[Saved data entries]
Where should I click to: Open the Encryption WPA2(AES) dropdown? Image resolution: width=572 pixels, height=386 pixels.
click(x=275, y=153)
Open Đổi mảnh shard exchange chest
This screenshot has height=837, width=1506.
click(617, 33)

To do: Write out a word-for-word copy of every entry above.

Task output:
Where should I click to: Open the Encryption WPA2(AES) dropdown? Image resolution: width=572 pixels, height=386 pixels.
click(x=275, y=153)
Open Đổi mảnh shard exchange chest
This screenshot has height=837, width=1506.
click(617, 33)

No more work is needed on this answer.